Gmail has supported this for a long time with the '+' character, but this has some major problems. Many things that accept email addresses don't recognize '+' as a valid email username character and won't let you submit the form. I hypothesize that some of this is poor awareness of what constitutes a valid email address, and some of it is intentional to force users to input their "real" email address. I have also run across a few systems that stripped off the '+' suffix off my gmail address.
My solution is to use the '.' as the separator because 'firstname.lastname' is a VERY common email username and I'm happy to not allow it in a "real" username on my tiny mail host.
So every new site or company I interact with gets [email protected] instead of my "real" email address. I can filter incoming emails based on the To header. And I even have a list of companies (a couple well-known) that have leaked or sold my email address to spammers. Some day I'll write a blog post about that.
I do this too.
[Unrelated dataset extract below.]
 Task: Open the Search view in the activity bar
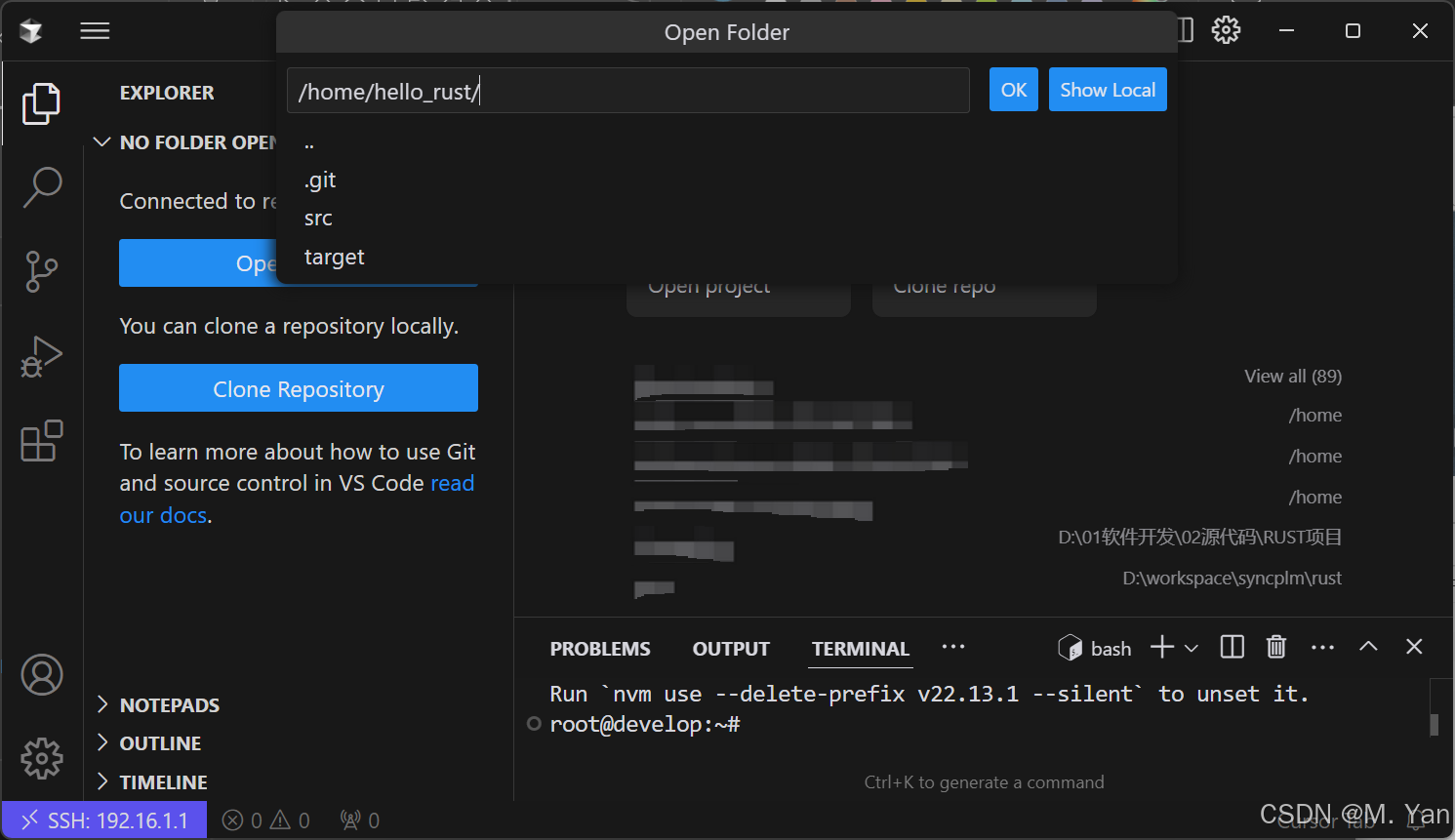pyautogui.click(x=41, y=186)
It's worth noting that you don't need to host your own email server to do this. I personally use Migadu as an email host for my own domains which lets me define arbitrary wildcard redirects. I'm sure most of its competitors will let you do the same.
Not quite, it's not a separator, you can't add arbitrary content after the dot. Dots are just ignored in Gmail, so you need to keep a map of dot placement and quantity to service, vastly less convenient.
Yes, you're right. The dots thing isn't as powerful as the + separator. But it is useful for sites that have a poor understanding (or regex) associated to their address validator. In context of the parent comment, that's the point, that the dots aren't restricted as the plus separator can be.
I do something similar except I make up a custom email every time. (No plus addressing at all, everything without a valid destination goes to the default account) It's rare something doesn't like it, most automated systems use the reply to header. Email lists are usually the ones least tolerant.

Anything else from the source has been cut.